▸ Extrait du texte
━━━━━━
Secundo – L’interférence du français.
Dans la conjoncture de l’époque présente où une langue remplace une autre il faut confronter l’influence croissante du français dans le breton contemporain. Pour les locuteurs d’autres langues, surtout ceux connaissant le gallois, la phonétique du breton en général semble très dérivative de celle du français ; cela l’est vrai en certains points (les prononciations fricatives du <r> et encore faut qualifier, la perte de la consonne nasale finale suivant <a-o> en vannetais), mais seulement en partie pour d’autres (les voyelles nasalisées), et pas du tout dans d’autres (l’accentuation vannetaise et la qualité du <u>). On ne peut être surpris dans l’optique de ce que nous savons du phénomène linguistique de l’aire linguistique (Sprachbund) que le côtoiement du breton avec une langue dominante et prestigieuse ait influé la phonologie du breton. Néanmoins, on est forcé de constater que dans presque tous les dialectes bretons traditionnels de 1900 on employait de systèmes phonologiques qui n’étaient pas en réalité dérivatives du français. Grosso modo le breton traditionnel préserva une indépendence phonologique du français jusqu’à la dernière cohorte de locuteurs, la génération élevée au moment de l’effondrement de la transmission du breton en tant que langue après 1945. La perte de traits phonologiques bretons contraires au français s’accentue à partir de cette époque, mais à des degrés très différents selon la situation des individus, couvrant un éventail allant de la préservation quasi-totale de la prononciation traditionnelle à des prononciations sérieusement compromises par l’interférence du français. Nous pouvons inventorier ici les deux principales interférences de la phonologie du français sur le breton :
- la modification de l’accentuation pénultième en breton KLT (soit faiblissement, soit perte) ;
- la réduction de la longueur des voyelles (soit raccourcissement, soit perte).
━━━━━━
▸ Données fournies
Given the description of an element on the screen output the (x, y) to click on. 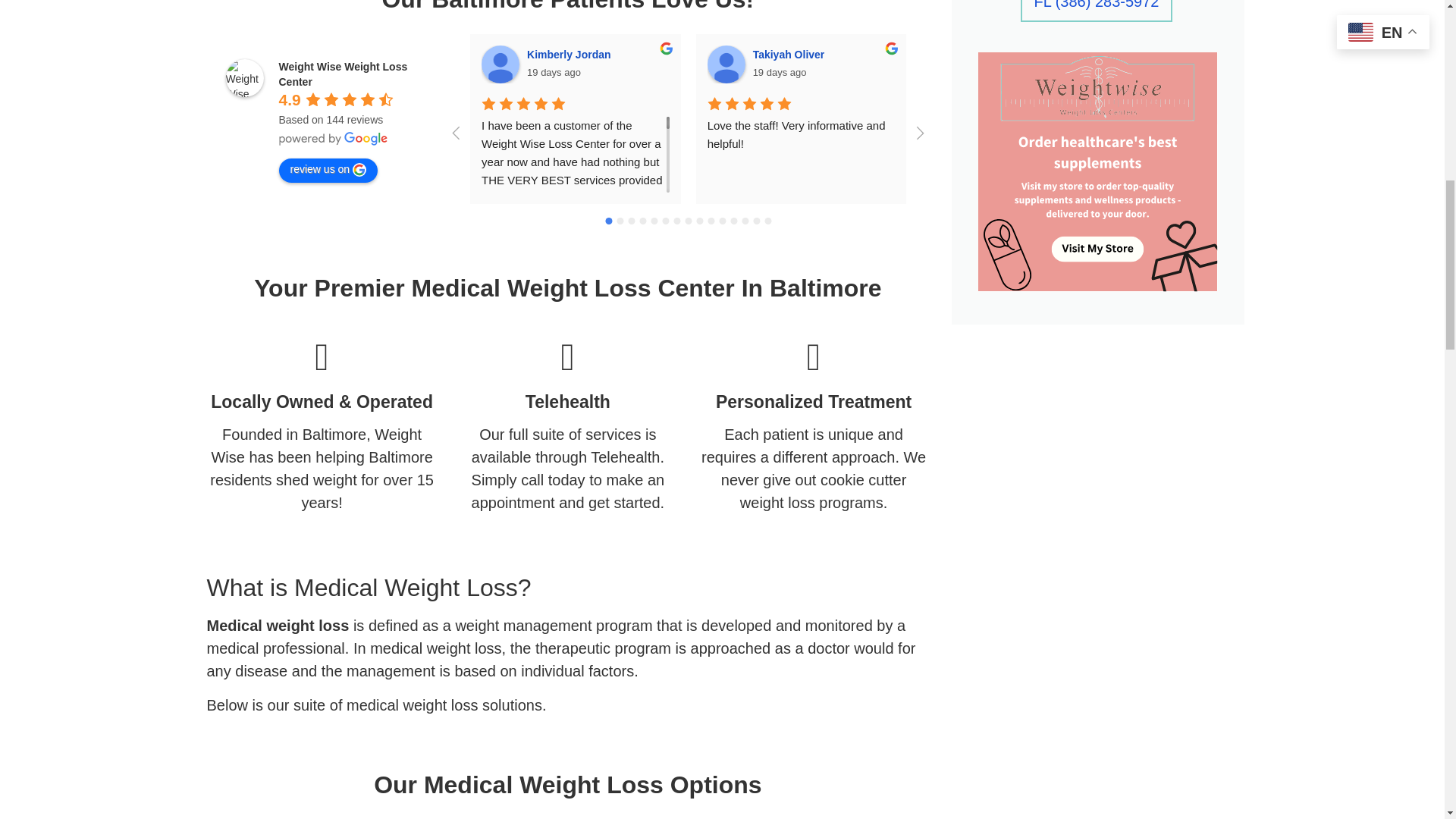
━━━━━━
▸ Consignes
1. D'après l'extrait sur l'interférence du français dans le breton, quelles sont les deux principales interférences de la phonologie du français sur le breton ?
2. Prolongez l'extrait sur l'interférence du français dans le breton à partir de sa dernière ligne.
Les données proviennent d'une source distincte de l'extrait.

▸ Résultats par consigne
1. La modification de l'accentuation pénultième en breton KLT (affaiblissement ou perte) et la réduction de la longueur des voyelles (raccourcissement ou perte).

2.
Ces deux interférences se trouvent souvent chez les locuteurs pour les toponymes bretons, et même chez les locuteurs les plus traditionnels qui ne montrent pas ces interférences dans leur langue courante. La raison que les toponymes sont plus aptes à montrer des interférences du français que la langue courante est que – contrairement aux mots usuels – les toponymes breton sont employés aussi en français, et cela d’une façon croissante vu la diminution générale de l’emploi du breton. Au niveau sous-conscient les locuteurs bretons savent refouler les traits saillants de leur prononciation bretonne face à des ‘gens du dehors’, et au niveau conscient ils peuvent penser que la prononciation française est plus ‘compréhensible’ à un interlocuteur de passage.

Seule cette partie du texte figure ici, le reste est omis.